• PAGE EXTRACT:
Start of Block

We Will Never Know If Electronic Voting Compromises Elections: Democrats Should Worry About This

I hate writing about this since, on the one hand, I sound like a tin foil helmet type, but starting three years ago, statisticians realized that there was something very weird happening with electronic voting (boldface added):

…this pattern [a consistent pattern favoring Republicans that trends upward as the number of votes cast in a precinct or other voting unit goes up] occurs in seven other states. And it always favors Mitt Romney. This doesn’t seem to be an urban/rural divide either: the authors took a geographically randomized subset of the data and found the same patterns. In addition, these patterns also hold within counties. What it looks like is that someone is electronically putting his or her thumb on the scale in large precincts to tilt things towards Romney (the one state that doesn’t appear to have this problem is Utah where Romney won in a blowout). This also isn’t opponent specific: in some cases Paul took the hit, while, in others, Santorum did.

Similar patterns are found in some of the 2008 primaries and in the 2008 general election. In 2008 in Cuyahoga County, OH, the same type of pattern favored McCain over Obama, even though there is no relationship whatsoever between the ratio of Democrats to Republicans and precinct size (R-squared is 0.01). Interestingly, these patterns also weren’t seen in the 2008 Democratic or Libertarian primaries.

The only hypothesis I can think of that doesn’t involve fraud is that Romney’s campaign is brilliant at microtargeting voters and maximizes efficiency by targeting large precincts (though I think this is falsified by the spatial randomization test).

(the original paper in pdf format can be found here)

In 2015, a Wichita State University researcher filed a suit to get Kansas, which uses electronic voting machines that also have a paper record, to release voting data to investigate this:

A Wichita State University mathematician sued the top Kansas election official Wednesday, seeking paper tapes from electronic voting machines in an effort to explain statistical anomalies favoring Republicans in counts coming from large precincts across the country…

Clarkson, a certified quality engineer with a Ph.D. in statistics, said she has analyzed election returns in Kansas and elsewhere over several elections that indicate “a statistically significant” pattern where the percentage of Republican votes increase the larger the size of the precinct.

While it is well-recognized that smaller, rural precincts tend to lean Republican, statisticians have been unable to explain the consistent pattern favoring Republicans that trends upward as the number of votes cast in a precinct or other voting unit goes up. In primaries, the favored candidate appears to always be the Republican establishment candidate, above a tea party challenger. And the upward trend for Republicans occurs once a voting unit reaches roughly 500 votes.

End of Block

• DATA BELOW:
Start of Block

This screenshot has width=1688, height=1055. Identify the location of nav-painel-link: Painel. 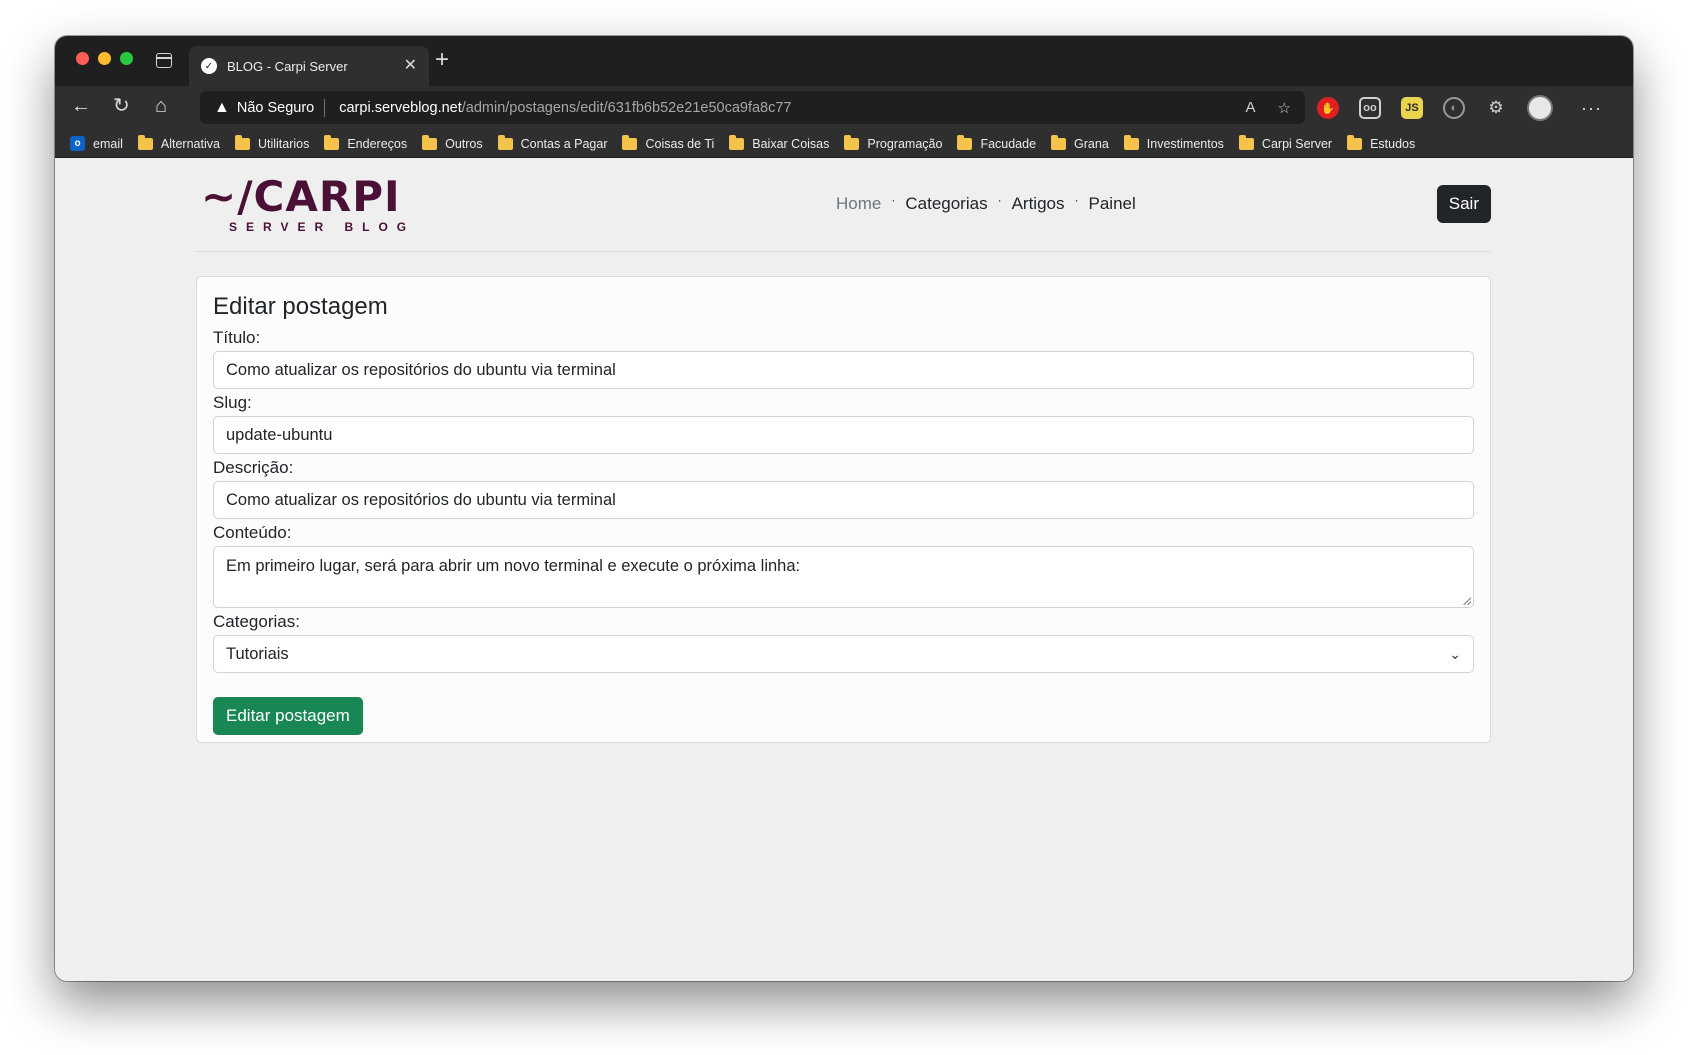
(1112, 204).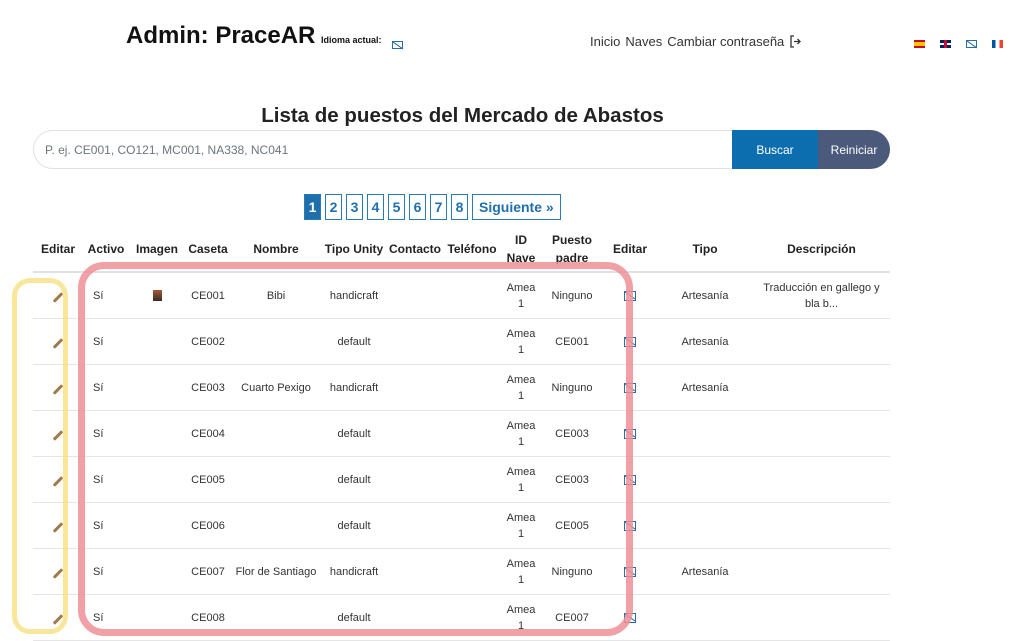  What do you see at coordinates (438, 207) in the screenshot?
I see `page-7: 7` at bounding box center [438, 207].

End of Block

• QUESTIONS TO ANSWER:
• A. According to the electronic voting article, at roughly how many votes cast in a voting unit does the upward trend for Republicans begin?
• B. Carry on writing the electronic voting article, starting after its last sentence.
The listing is separate material and unrelated to the voting text.

• ANSWERS BY ITEM:
• A. Roughly 500 votes.

• B.
This is not just an anomaly that occurred in one place,” Clarkson said. “It is a pattern that has occurred repeatedly in elections across the United States.”

The pattern could be voter fraud or a demographic trend that has not been picked up by extensive polling, she said.

“I do not know why this trend is there, but I know that the pattern is there and one way to establish that it is or is not election fraud is to go and do a physical audit of paper records of voting machines,” she said.

Clarkson wants the hard copies to check the error rate on electronic voting machines that were used in a voting station in Sedgwick County to establish a statistical model…

Clarkson became more interested in the issue after reading a paper written by statisticians Francois Choquette and James Johnson in 2012 of the Republican primary results showing strong statistical evidence of election manipulation in Iowa, New Hampshire, Arizona, Ohio, Oklahoma, Alabama, Louisiana, Wisconsin, West Virginia and Kentucky.

Clarkson said she couldn’t believe their findings, so she checked their math and found it was correct and checked their model selection and found it appropriate. Then she pulled additional data from other elections they hadn’t analyzed and found the same pattern.

As I put it last year:

If either voting rights groups or the Democrats had any brains (I make the funny again!), they would be all over this. Make it a cause célèbre. Do a little political jiujitsu and turn the ‘voter fraud’ frown upside down. Because, as I noted in 2012, there is something really weird going on here, and it is consistent with–which does not mean it is due to–someone trying to subtly weight the favorites.

Who happen to be Republican.

Unfortunately, Clarkson essentially lost (boldface mine):

A Sedgwick County judge has ruled that a Wichita State University statistician won’t get access to paper tapes from voting machines to search for fraud or mistakes…

Clarkson sued last year seeking access to the tapes under the Kansas Open Records Act. Representing herself without a lawyer, she lost.

Since then, Randy Rathbun, a former U.S. attorney, has taken up the case. He said Clarkson, chief statistician for the university’s National Institute for Aviation Research, lost the open-records case because she is “a brilliant statistician” but “a horrible lawyer.”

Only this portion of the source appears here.